Repeat every record exactly as given.

___ Record excerpts ___

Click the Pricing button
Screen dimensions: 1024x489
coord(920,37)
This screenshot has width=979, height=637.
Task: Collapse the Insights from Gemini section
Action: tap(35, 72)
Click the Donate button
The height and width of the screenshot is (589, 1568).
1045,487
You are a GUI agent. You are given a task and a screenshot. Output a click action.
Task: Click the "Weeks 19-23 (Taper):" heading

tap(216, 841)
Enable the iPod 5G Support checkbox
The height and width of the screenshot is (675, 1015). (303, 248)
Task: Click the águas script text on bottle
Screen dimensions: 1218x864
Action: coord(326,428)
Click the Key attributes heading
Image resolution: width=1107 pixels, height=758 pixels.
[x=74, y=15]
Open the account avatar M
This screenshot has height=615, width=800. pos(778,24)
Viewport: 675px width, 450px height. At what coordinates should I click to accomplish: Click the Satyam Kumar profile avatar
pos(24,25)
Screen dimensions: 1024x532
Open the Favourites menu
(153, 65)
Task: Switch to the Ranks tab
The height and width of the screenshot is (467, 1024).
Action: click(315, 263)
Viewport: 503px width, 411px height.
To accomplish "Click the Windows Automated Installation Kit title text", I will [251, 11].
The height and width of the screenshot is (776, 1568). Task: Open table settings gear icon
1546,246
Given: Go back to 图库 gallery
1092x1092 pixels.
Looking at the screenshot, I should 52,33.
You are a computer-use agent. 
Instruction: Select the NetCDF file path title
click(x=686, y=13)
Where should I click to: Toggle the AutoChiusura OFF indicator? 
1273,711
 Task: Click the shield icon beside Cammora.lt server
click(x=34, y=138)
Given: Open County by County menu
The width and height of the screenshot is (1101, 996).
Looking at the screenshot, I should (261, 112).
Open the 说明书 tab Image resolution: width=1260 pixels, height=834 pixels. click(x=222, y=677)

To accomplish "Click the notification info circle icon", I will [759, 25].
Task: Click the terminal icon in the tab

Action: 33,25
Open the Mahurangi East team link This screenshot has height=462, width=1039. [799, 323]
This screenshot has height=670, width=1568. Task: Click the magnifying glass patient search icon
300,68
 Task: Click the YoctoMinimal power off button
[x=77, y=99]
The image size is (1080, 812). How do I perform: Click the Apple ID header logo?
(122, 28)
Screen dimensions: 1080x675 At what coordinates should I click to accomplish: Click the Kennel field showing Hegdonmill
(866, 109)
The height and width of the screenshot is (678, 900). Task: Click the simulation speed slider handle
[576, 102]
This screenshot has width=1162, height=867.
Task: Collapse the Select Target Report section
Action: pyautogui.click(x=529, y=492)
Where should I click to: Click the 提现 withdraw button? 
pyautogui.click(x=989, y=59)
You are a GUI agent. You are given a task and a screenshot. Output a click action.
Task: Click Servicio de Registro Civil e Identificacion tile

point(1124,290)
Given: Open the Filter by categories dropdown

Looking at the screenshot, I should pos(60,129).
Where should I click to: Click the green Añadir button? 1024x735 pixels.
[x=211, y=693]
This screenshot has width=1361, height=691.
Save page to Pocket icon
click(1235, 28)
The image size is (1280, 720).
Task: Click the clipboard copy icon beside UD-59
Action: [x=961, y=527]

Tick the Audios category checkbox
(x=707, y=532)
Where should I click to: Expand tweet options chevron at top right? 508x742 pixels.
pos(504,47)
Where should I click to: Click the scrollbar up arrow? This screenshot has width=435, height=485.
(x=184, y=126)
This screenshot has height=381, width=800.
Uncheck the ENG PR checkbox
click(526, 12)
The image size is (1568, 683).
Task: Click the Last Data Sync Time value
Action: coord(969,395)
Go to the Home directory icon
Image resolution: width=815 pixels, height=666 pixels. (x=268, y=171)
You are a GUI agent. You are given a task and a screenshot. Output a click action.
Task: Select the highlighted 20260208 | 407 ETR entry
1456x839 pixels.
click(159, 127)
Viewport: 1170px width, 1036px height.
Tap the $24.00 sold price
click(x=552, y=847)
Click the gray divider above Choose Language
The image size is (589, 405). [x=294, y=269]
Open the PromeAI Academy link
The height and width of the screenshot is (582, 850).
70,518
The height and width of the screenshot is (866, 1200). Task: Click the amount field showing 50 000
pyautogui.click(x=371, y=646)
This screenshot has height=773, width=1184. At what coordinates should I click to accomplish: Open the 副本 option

___

» **Answer space**
Click the Pricing button
Screen dimensions: 1024x489
coord(920,37)
This screenshot has width=979, height=637.
Task: Collapse the Insights from Gemini section
Action: tap(35, 72)
Click the Donate button
The height and width of the screenshot is (589, 1568).
1045,487
You are a GUI agent. You are given a task and a screenshot. Output a click action.
Task: Click the "Weeks 19-23 (Taper):" heading

tap(216, 841)
Enable the iPod 5G Support checkbox
The height and width of the screenshot is (675, 1015). (303, 248)
Task: Click the águas script text on bottle
Screen dimensions: 1218x864
Action: coord(326,428)
Click the Key attributes heading
Image resolution: width=1107 pixels, height=758 pixels.
[x=74, y=15]
Open the account avatar M
This screenshot has height=615, width=800. pos(778,24)
Viewport: 675px width, 450px height. At what coordinates should I click to accomplish: Click the Satyam Kumar profile avatar
pos(24,25)
Screen dimensions: 1024x532
Open the Favourites menu
(153, 65)
Task: Switch to the Ranks tab
The height and width of the screenshot is (467, 1024).
Action: click(315, 263)
Viewport: 503px width, 411px height.
To accomplish "Click the Windows Automated Installation Kit title text", I will [251, 11].
The height and width of the screenshot is (776, 1568). Task: Open table settings gear icon
1546,246
Given: Go back to 图库 gallery
1092x1092 pixels.
Looking at the screenshot, I should 52,33.
You are a computer-use agent. 
Instruction: Select the NetCDF file path title
click(x=686, y=13)
Where should I click to: Toggle the AutoChiusura OFF indicator? 
1273,711
 Task: Click the shield icon beside Cammora.lt server
click(x=34, y=138)
Given: Open County by County menu
The width and height of the screenshot is (1101, 996).
Looking at the screenshot, I should (261, 112).
Open the 说明书 tab Image resolution: width=1260 pixels, height=834 pixels. click(x=222, y=677)

To accomplish "Click the notification info circle icon", I will [759, 25].
Task: Click the terminal icon in the tab

Action: 33,25
Open the Mahurangi East team link This screenshot has height=462, width=1039. [799, 323]
This screenshot has height=670, width=1568. Task: Click the magnifying glass patient search icon
300,68
 Task: Click the YoctoMinimal power off button
[x=77, y=99]
The image size is (1080, 812). How do I perform: Click the Apple ID header logo?
(122, 28)
Screen dimensions: 1080x675 At what coordinates should I click to accomplish: Click the Kennel field showing Hegdonmill
(866, 109)
The height and width of the screenshot is (678, 900). Task: Click the simulation speed slider handle
[576, 102]
This screenshot has width=1162, height=867.
Task: Collapse the Select Target Report section
Action: pyautogui.click(x=529, y=492)
Where should I click to: Click the 提现 withdraw button? 
pyautogui.click(x=989, y=59)
You are a GUI agent. You are given a task and a screenshot. Output a click action.
Task: Click Servicio de Registro Civil e Identificacion tile

point(1124,290)
Given: Open the Filter by categories dropdown

Looking at the screenshot, I should pos(60,129).
Where should I click to: Click the green Añadir button? 1024x735 pixels.
[x=211, y=693]
This screenshot has width=1361, height=691.
Save page to Pocket icon
click(1235, 28)
The image size is (1280, 720).
Task: Click the clipboard copy icon beside UD-59
Action: [x=961, y=527]

Tick the Audios category checkbox
(x=707, y=532)
Where should I click to: Expand tweet options chevron at top right? 508x742 pixels.
pos(504,47)
Where should I click to: Click the scrollbar up arrow? This screenshot has width=435, height=485.
(x=184, y=126)
This screenshot has height=381, width=800.
Uncheck the ENG PR checkbox
click(526, 12)
The image size is (1568, 683).
Task: Click the Last Data Sync Time value
Action: coord(969,395)
Go to the Home directory icon
Image resolution: width=815 pixels, height=666 pixels. (x=268, y=171)
You are a GUI agent. You are given a task and a screenshot. Output a click action.
Task: Select the highlighted 20260208 | 407 ETR entry
1456x839 pixels.
click(159, 127)
Viewport: 1170px width, 1036px height.
Tap the $24.00 sold price
click(x=552, y=847)
Click the gray divider above Choose Language
The image size is (589, 405). [x=294, y=269]
Open the PromeAI Academy link
The height and width of the screenshot is (582, 850).
70,518
The height and width of the screenshot is (866, 1200). Task: Click the amount field showing 50 000
pyautogui.click(x=371, y=646)
This screenshot has height=773, width=1184. At what coordinates should I click to accomplish: Open the 副本 option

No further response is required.